### Teks Sumber

Di masa pandemi Covid-19 ini, banyak perusahaan tidak mampu beradaptasi dengan keadaan. Imbasnya, karyawan mengalami pemutusan hubungan kerja (PHK). Tak hanya karena pandemi, PHK dapat terjadi kapan saja, baik saat sedang krisis ekonomi, atau ketika perusahaan tak mampu beradaptasi dengan keadaan atau kalah teknologi, sehingga kompetitor lain menguasai pasar.
PHK kerap dianggap sebagai akhir dari segalanya bagi sebagian besar orang. Namun, beberapa orang justru menganggap bahwa PHK menjadi peluang karir kedua. Kondisi ini tergantung cara pandang orang itu sendiri.
Perencana Keuangan Budi Rahardjo mengatakan, seseorang perlu mengetahui bagaimana cara menghadapi situasi ini dengan tepat. Meski ada rasa marah dan kecewa, korban PHK perlu menerima situasi yang dialaminya.
“Kita mau tidak mau harus menerima situasi ini, sadar bahwa perusahaan kita boleh tutup, tapi kehidupan kita tidak. Ada listrik yang harus dibayar, ada anak yang harus dibiayai, ada sekolah yang harus dibayar juga, dan berbagai keperluan kita,” katanya dalam siaran Infonomic, Rabu (20/10).
Ketika seseorang sudah menerima kenyataan, bahwa PHK memang sudah benar-benar terjadi, maka kemudian orang dapat berpikir jernih tentang apa yang perlu dilakukan ke depannya.
Budi memaparkan, beberapa hal yang dapat dilakukan setelah orang yang di-PHK berpikir jernih. Langkah pertama, mulai melakukan evaluasi pada keuangan dan aset yang dimiliki saat ini, baik rumah, kendaraan, tabungan, deposito, dan lain sebagainya.

######
### Data Hasil Ekstraksi

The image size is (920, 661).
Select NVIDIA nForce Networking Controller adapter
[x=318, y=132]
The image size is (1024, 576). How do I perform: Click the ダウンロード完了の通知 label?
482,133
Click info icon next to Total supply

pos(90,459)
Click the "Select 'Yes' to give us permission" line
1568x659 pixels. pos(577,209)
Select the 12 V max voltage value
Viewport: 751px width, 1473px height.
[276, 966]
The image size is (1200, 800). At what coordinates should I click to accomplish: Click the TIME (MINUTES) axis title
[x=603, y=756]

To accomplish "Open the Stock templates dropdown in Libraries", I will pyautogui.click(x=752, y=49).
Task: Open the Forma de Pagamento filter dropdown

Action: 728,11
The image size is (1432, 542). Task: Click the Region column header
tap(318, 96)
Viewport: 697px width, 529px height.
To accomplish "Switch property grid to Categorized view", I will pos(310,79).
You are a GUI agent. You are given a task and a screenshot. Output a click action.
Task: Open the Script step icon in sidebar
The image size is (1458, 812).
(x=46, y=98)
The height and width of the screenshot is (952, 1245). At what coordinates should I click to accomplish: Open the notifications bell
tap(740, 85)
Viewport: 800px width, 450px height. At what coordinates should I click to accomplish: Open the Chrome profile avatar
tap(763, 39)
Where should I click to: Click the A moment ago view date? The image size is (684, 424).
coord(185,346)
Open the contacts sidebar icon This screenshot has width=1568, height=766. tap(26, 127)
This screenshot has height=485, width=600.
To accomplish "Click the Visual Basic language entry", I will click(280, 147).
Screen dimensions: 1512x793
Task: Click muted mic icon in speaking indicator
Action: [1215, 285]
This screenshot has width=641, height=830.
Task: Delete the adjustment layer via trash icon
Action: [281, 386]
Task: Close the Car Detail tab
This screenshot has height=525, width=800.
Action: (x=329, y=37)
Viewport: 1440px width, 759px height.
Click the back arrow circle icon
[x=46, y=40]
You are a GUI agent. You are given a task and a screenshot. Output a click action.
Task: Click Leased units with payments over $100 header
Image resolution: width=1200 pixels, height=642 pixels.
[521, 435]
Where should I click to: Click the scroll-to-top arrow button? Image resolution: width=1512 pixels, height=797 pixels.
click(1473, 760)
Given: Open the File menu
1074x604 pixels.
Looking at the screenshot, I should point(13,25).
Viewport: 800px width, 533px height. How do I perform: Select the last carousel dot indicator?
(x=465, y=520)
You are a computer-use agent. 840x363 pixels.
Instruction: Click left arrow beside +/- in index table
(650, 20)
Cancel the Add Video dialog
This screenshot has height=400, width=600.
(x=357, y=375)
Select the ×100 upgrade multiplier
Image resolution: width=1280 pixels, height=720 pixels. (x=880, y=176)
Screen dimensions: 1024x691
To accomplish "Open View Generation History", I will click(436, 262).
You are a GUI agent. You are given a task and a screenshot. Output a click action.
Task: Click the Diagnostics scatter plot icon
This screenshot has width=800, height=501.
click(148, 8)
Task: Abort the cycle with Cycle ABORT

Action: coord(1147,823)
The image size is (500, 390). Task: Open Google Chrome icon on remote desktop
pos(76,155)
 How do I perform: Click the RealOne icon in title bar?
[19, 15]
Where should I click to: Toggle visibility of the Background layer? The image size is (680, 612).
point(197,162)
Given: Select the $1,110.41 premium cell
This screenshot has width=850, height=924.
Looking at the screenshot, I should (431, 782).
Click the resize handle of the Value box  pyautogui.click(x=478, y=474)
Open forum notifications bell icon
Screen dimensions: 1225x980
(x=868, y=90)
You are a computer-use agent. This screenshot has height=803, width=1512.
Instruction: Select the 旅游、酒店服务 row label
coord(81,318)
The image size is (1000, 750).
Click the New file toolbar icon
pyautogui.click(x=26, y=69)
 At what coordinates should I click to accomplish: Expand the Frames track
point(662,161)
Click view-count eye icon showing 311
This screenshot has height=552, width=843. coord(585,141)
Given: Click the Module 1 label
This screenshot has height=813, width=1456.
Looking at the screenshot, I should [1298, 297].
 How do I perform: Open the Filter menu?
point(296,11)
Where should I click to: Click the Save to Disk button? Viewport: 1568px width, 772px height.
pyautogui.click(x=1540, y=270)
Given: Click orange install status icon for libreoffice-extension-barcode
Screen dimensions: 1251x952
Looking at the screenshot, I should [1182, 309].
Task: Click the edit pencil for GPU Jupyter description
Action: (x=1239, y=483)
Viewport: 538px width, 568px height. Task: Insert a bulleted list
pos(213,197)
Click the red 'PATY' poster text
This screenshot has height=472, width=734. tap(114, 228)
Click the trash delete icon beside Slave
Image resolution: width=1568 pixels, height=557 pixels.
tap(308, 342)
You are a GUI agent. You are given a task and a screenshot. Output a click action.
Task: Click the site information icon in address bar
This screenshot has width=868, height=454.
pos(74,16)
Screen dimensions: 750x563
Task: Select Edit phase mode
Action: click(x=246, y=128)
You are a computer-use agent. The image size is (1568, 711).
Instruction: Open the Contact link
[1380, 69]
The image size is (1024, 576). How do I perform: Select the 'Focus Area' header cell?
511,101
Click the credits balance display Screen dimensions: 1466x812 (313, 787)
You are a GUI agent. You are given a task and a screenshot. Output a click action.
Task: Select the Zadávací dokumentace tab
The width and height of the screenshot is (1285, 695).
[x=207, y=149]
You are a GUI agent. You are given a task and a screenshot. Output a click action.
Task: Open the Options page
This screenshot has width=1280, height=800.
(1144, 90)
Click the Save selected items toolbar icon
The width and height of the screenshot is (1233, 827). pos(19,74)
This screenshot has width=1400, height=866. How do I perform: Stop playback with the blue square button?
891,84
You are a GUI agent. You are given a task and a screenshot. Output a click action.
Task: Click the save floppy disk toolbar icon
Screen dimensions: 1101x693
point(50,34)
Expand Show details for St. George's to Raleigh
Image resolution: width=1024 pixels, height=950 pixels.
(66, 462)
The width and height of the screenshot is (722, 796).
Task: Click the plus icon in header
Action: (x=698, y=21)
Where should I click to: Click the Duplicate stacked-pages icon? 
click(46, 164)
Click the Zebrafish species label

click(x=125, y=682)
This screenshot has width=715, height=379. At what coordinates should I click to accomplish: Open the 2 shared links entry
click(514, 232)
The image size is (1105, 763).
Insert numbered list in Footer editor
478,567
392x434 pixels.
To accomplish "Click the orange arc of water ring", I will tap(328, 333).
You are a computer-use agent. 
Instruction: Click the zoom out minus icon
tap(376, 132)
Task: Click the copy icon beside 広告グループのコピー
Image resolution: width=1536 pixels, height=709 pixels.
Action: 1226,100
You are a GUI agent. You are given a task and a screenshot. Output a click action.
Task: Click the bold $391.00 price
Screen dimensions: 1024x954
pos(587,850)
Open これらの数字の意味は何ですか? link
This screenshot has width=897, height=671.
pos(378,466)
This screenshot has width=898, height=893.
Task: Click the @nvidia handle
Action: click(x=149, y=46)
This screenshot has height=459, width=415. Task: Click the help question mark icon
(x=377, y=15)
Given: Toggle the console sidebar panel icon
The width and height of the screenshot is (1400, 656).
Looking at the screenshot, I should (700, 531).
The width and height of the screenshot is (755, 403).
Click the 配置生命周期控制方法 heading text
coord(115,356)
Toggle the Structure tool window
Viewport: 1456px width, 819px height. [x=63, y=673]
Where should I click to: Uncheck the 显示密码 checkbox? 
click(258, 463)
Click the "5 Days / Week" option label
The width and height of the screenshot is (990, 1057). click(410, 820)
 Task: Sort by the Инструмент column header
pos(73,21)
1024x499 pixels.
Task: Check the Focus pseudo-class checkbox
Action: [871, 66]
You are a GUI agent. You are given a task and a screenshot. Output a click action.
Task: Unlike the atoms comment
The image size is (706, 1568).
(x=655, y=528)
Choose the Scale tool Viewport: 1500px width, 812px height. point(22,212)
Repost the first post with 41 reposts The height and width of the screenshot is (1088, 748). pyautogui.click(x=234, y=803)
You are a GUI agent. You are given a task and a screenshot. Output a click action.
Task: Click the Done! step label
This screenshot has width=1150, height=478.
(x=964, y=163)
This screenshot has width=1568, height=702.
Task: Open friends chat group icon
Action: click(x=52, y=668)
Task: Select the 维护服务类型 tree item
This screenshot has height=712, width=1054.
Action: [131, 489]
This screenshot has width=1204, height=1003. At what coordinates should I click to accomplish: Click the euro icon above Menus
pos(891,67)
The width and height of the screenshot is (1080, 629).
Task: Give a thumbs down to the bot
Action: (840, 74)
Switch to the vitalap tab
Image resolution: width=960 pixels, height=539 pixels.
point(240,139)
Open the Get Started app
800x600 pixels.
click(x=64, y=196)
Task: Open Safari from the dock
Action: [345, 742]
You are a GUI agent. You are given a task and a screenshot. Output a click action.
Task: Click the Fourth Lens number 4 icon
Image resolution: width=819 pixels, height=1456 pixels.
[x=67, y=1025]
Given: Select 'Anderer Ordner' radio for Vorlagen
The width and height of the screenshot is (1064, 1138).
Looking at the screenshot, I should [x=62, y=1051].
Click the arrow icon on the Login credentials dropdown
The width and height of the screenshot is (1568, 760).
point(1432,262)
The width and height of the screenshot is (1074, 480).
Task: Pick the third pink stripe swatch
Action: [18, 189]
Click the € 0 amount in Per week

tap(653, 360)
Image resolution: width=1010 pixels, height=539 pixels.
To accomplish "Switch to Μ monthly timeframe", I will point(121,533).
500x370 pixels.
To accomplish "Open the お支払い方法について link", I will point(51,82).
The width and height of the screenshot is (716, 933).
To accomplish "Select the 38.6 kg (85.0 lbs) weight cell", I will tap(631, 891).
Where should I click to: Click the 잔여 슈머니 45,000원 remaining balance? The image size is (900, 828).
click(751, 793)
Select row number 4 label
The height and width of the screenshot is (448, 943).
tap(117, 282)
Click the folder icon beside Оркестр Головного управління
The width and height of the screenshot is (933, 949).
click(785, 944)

######

**Perintah A**
Sebutkan semua jenis aset yang dicontohkan dalam teks tentang PHK sebagai bahan evaluasi keuangan.
**Perintah B**
Ketik ulang bagian teks tentang PHK dari "Di masa pandemi" hingga "lain menguasai pasar.".

**Jawaban A**
Rumah, kendaraan, tabungan, dan deposito.

**Jawaban B**
Di masa pandemi Covid-19 ini, banyak perusahaan tidak mampu beradaptasi dengan keadaan. Imbasnya, karyawan mengalami pemutusan hubungan kerja (PHK). Tak hanya karena pandemi, PHK dapat terjadi kapan saja, baik saat sedang krisis ekonomi, atau ketika perusahaan tak mampu beradaptasi dengan keadaan atau kalah teknologi, sehingga kompetitor lain menguasai pasar.